Stored data:
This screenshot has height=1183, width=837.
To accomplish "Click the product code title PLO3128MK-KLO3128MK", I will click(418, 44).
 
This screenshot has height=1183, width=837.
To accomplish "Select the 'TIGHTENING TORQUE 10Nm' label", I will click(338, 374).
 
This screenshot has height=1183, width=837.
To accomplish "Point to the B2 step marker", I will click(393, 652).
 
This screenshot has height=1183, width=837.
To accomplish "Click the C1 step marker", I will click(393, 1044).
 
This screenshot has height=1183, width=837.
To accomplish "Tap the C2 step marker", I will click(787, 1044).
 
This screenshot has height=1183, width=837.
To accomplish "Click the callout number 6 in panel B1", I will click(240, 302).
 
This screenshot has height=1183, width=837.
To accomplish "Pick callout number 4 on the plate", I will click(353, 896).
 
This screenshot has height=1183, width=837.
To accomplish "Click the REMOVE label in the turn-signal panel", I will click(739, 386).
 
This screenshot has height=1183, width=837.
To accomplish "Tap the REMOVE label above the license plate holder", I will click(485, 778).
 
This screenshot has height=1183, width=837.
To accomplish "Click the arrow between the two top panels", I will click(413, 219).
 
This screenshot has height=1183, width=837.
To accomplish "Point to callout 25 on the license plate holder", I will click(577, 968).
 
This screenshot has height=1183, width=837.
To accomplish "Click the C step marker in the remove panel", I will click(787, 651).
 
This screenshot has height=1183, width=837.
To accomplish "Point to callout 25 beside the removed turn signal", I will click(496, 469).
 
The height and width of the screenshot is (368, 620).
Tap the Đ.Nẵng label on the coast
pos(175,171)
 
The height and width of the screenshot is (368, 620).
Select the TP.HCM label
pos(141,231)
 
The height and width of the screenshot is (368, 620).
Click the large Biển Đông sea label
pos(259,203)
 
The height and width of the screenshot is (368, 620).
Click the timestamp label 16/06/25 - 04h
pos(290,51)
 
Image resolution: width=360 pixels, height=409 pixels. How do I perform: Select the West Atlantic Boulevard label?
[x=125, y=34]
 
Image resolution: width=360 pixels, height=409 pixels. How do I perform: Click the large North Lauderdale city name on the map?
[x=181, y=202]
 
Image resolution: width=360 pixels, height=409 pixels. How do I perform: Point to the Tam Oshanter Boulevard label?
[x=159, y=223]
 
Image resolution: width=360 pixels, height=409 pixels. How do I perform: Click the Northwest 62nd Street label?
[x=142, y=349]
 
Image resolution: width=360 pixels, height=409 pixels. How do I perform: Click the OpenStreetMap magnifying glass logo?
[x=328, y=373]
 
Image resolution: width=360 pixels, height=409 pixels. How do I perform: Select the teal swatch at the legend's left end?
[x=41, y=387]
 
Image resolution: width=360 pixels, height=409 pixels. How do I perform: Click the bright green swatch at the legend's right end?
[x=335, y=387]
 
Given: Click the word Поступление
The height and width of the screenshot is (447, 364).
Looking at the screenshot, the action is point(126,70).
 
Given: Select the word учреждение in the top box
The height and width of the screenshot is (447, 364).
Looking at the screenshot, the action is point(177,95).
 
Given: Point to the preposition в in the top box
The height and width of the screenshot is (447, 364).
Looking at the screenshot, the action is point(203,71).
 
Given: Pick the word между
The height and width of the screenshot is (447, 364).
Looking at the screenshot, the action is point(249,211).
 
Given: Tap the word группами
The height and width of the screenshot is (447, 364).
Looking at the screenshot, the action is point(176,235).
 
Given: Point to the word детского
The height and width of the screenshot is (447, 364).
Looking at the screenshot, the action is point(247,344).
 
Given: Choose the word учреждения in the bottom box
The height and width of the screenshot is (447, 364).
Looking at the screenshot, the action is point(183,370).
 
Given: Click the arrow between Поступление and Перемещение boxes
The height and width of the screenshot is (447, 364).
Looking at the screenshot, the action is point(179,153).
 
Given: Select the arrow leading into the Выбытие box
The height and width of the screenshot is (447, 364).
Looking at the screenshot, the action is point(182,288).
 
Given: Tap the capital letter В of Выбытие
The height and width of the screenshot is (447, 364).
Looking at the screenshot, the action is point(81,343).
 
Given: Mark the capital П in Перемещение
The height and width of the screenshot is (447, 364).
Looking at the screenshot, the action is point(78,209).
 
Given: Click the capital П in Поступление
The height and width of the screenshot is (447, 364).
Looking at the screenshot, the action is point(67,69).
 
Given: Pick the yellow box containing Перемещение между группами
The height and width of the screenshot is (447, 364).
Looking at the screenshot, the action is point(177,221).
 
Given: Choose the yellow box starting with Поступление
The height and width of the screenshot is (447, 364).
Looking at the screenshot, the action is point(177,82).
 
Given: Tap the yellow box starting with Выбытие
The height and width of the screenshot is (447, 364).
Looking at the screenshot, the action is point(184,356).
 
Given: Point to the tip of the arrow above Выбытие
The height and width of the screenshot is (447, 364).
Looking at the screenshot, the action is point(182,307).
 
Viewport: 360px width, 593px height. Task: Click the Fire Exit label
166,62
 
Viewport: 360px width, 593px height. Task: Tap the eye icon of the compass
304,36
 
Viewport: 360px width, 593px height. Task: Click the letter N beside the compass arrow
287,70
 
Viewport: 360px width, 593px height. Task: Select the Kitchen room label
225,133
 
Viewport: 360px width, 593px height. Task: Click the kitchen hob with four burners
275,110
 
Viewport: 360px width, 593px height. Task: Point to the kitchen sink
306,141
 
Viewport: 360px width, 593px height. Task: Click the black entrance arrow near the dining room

[Short task]:
Return all of the entries above word for word, leaving every line unchanged.

[Result of the exercise]:
This screenshot has height=1183, width=837.
To accomplish "Click the product code title PLO3128MK-KLO3128MK", I will click(418, 44).
 
This screenshot has height=1183, width=837.
To accomplish "Select the 'TIGHTENING TORQUE 10Nm' label", I will click(338, 374).
 
This screenshot has height=1183, width=837.
To accomplish "Point to the B2 step marker", I will click(393, 652).
 
This screenshot has height=1183, width=837.
To accomplish "Click the C1 step marker", I will click(393, 1044).
 
This screenshot has height=1183, width=837.
To accomplish "Tap the C2 step marker", I will click(787, 1044).
 
This screenshot has height=1183, width=837.
To accomplish "Click the callout number 6 in panel B1", I will click(240, 302).
 
This screenshot has height=1183, width=837.
To accomplish "Pick callout number 4 on the plate", I will click(353, 896).
 
This screenshot has height=1183, width=837.
To accomplish "Click the REMOVE label in the turn-signal panel", I will click(739, 386).
 
This screenshot has height=1183, width=837.
To accomplish "Tap the REMOVE label above the license plate holder", I will click(485, 778).
 
This screenshot has height=1183, width=837.
To accomplish "Click the arrow between the two top panels", I will click(413, 219).
 
This screenshot has height=1183, width=837.
To accomplish "Point to callout 25 on the license plate holder", I will click(577, 968).
 
This screenshot has height=1183, width=837.
To accomplish "Click the C step marker in the remove panel", I will click(787, 651).
 
This screenshot has height=1183, width=837.
To accomplish "Point to callout 25 beside the removed turn signal", I will click(496, 469).
 
The height and width of the screenshot is (368, 620).
Tap the Đ.Nẵng label on the coast
pos(175,171)
 
The height and width of the screenshot is (368, 620).
Select the TP.HCM label
pos(141,231)
 
The height and width of the screenshot is (368, 620).
Click the large Biển Đông sea label
pos(259,203)
 
The height and width of the screenshot is (368, 620).
Click the timestamp label 16/06/25 - 04h
pos(290,51)
 
Image resolution: width=360 pixels, height=409 pixels. How do I perform: Select the West Atlantic Boulevard label?
[x=125, y=34]
 
Image resolution: width=360 pixels, height=409 pixels. How do I perform: Click the large North Lauderdale city name on the map?
[x=181, y=202]
 
Image resolution: width=360 pixels, height=409 pixels. How do I perform: Point to the Tam Oshanter Boulevard label?
[x=159, y=223]
 
Image resolution: width=360 pixels, height=409 pixels. How do I perform: Click the Northwest 62nd Street label?
[x=142, y=349]
 
Image resolution: width=360 pixels, height=409 pixels. How do I perform: Click the OpenStreetMap magnifying glass logo?
[x=328, y=373]
 
Image resolution: width=360 pixels, height=409 pixels. How do I perform: Select the teal swatch at the legend's left end?
[x=41, y=387]
 
Image resolution: width=360 pixels, height=409 pixels. How do I perform: Click the bright green swatch at the legend's right end?
[x=335, y=387]
 
Given: Click the word Поступление
The height and width of the screenshot is (447, 364).
Looking at the screenshot, the action is point(126,70).
 
Given: Select the word учреждение in the top box
The height and width of the screenshot is (447, 364).
Looking at the screenshot, the action is point(177,95).
 
Given: Point to the preposition в in the top box
The height and width of the screenshot is (447, 364).
Looking at the screenshot, the action is point(203,71).
 
Given: Pick the word между
The height and width of the screenshot is (447, 364).
Looking at the screenshot, the action is point(249,211).
 
Given: Tap the word группами
The height and width of the screenshot is (447, 364).
Looking at the screenshot, the action is point(176,235).
 
Given: Point to the word детского
The height and width of the screenshot is (447, 364).
Looking at the screenshot, the action is point(247,344).
 
Given: Choose the word учреждения in the bottom box
The height and width of the screenshot is (447, 364).
Looking at the screenshot, the action is point(183,370).
 
Given: Click the arrow between Поступление and Перемещение boxes
The height and width of the screenshot is (447, 364).
Looking at the screenshot, the action is point(179,153).
 
Given: Select the arrow leading into the Выбытие box
The height and width of the screenshot is (447, 364).
Looking at the screenshot, the action is point(182,288).
 
Given: Tap the capital letter В of Выбытие
The height and width of the screenshot is (447, 364).
Looking at the screenshot, the action is point(81,343).
 
Given: Mark the capital П in Перемещение
The height and width of the screenshot is (447, 364).
Looking at the screenshot, the action is point(78,209).
 
Given: Click the capital П in Поступление
The height and width of the screenshot is (447, 364).
Looking at the screenshot, the action is point(67,69).
 
Given: Pick the yellow box containing Перемещение между группами
The height and width of the screenshot is (447, 364).
Looking at the screenshot, the action is point(177,221).
 
Given: Choose the yellow box starting with Поступление
The height and width of the screenshot is (447, 364).
Looking at the screenshot, the action is point(177,82).
 
Given: Tap the yellow box starting with Выбытие
The height and width of the screenshot is (447, 364).
Looking at the screenshot, the action is point(184,356).
 
Given: Point to the tip of the arrow above Выбытие
The height and width of the screenshot is (447, 364).
Looking at the screenshot, the action is point(182,307).
 
Viewport: 360px width, 593px height. Task: Click the Fire Exit label
166,62
 
Viewport: 360px width, 593px height. Task: Tap the eye icon of the compass
304,36
 
Viewport: 360px width, 593px height. Task: Click the letter N beside the compass arrow
287,70
 
Viewport: 360px width, 593px height. Task: Select the Kitchen room label
225,133
 
Viewport: 360px width, 593px height. Task: Click the kitchen hob with four burners
275,110
 
Viewport: 360px width, 593px height. Task: Point to the kitchen sink
306,141
 
Viewport: 360px width, 593px height. Task: Click the black entrance arrow near the dining room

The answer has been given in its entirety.